Но Гейбриел не позволил себе насладиться чувством облегчения.
— В таком случае для чего я здесь?
— Я делал ставки, чтобы вынудить тебя поговорить со мной.
Неужели только ради этого? Неужели он не понимал причин, заставляющих Гейбриела оставлять его послания без ответа? К несчастью для Нортгейта, Гейбриел был неуязвим для его манипуляций.
— Если мисс Вальдан вас не интересует, мне больше нечего здесь делать. — Он поднялся с кресла.
— Ты не хочешь узнать, зачем я посылал деньги твоей матери? Или мне стоит закричать об этом на весь город, чтобы ты меня услышал?
Гейбриел замер. Его не страшили угрозы, но он не мог позволить маркизу разрушить репутацию матери, которую она заработала с таким трудом.
— Тогда говорите. Только имейте в виду, вы не скажете ничего такого, что я хотел бы услышать.
— Я люблю твою мать.
Хватит. Этот человек лжец и негодяй. Гейбриелу часто приходилось иметь дело с подобными людьми. Он притупился и гневно посмотрел на маркиза.
— Вы опорочили невинную девушку, находящуюся под покровительством брата, а потом бросили ее. Ну и о какой любви вы теперь говорите?
Нортгейт вздрогнул, но не отвел взгляда.
— Дьявол! В этом не было чего-то грязного и непристойного. Она знала мое положение. Мы оба знали. И не хотели, чтобы подобное случилось. Но ни разу за тридцать лет я не пожалел о том, что между нами было.
— Вы не пожалели о том, что обрекли ее на одиночество и нищету? Что бросили ее с двумя детьми?

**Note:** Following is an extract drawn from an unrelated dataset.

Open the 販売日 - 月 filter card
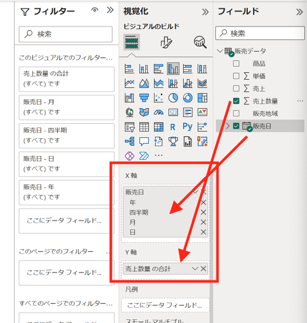This screenshot has height=323, width=307. (67, 107)
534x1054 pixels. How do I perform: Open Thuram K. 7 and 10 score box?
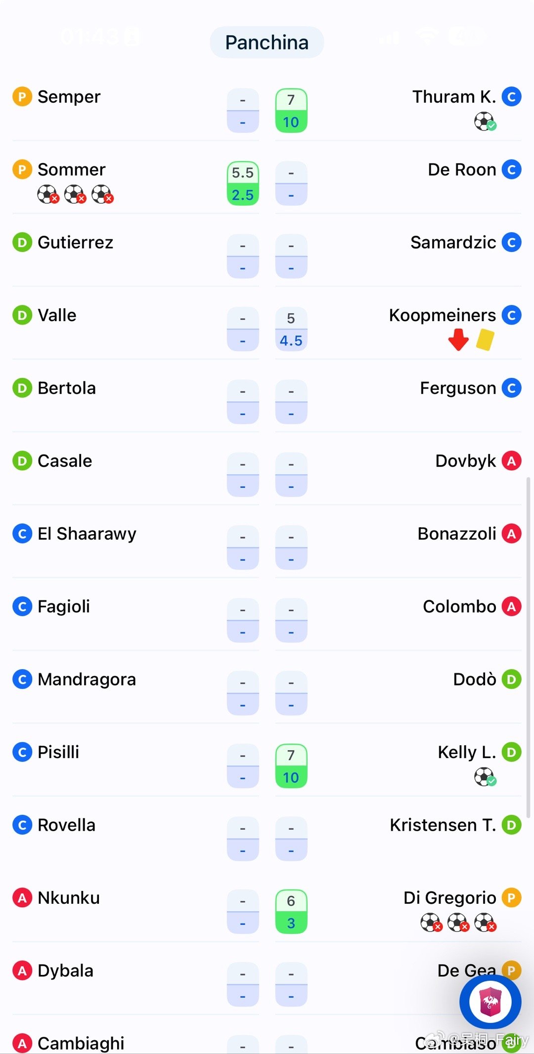[x=291, y=111]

— Я не знал, что она беременна. Она призналась в этом только после моей свадьбы.
— Вам повезло.
Нортгейт провел рукой по волосам.
— Узнав об этом, я попытался о ней позаботиться. О всех вас. Я отдал бы все, что имею, если бы вы только захотели это принять.
Маркиз оказался еще и сладкоречивой змеей. И на что он надеялся? Даже если сказанное им правда, раскаяние настигло его слишком поздно.
— Думаете, вы сможете купить себе прощение за то, что сделали с моей матерью?
— Я вовсе не стремился к этому. Я хотел сделать только то, что должен был. Но твоя мать не приняла мою помощь. Даже когда вы в ней сильно нуждались.
— А почему она должна была брать ваши деньги? Чтобы стать содержанкой?
— Все было совсем не так.
— Вы лишили ее невинности, даже не собираясь потом жениться. Вы оставили ее ни с чем. — Слова застряли в горле Гейбриела, и он с силой ухватился за край стола.
— С тобой все в порядке, Хантфорд?
Гейбриел посмотрел на человека, внешность которого унаследовал. Он злился на Нортгейта за то, что тот соблазнил его мать. За то, что забрал ее невинность. За то, что лишил ее возможности обеспечивать себя самостоятельно.
Слишком сильно это походило на планы самого Гейбриела в отношении Мадлен.
— Хантфорд?
Нет, это не одно и то же. Мадлен знала, на что идет. И ее вряд ли можно было назвать неопытной. Она не собиралась создавать семью так же, как и он. Но она была ему небезразлична, причем настолько, что Гейбриел страшился даже думать об этом.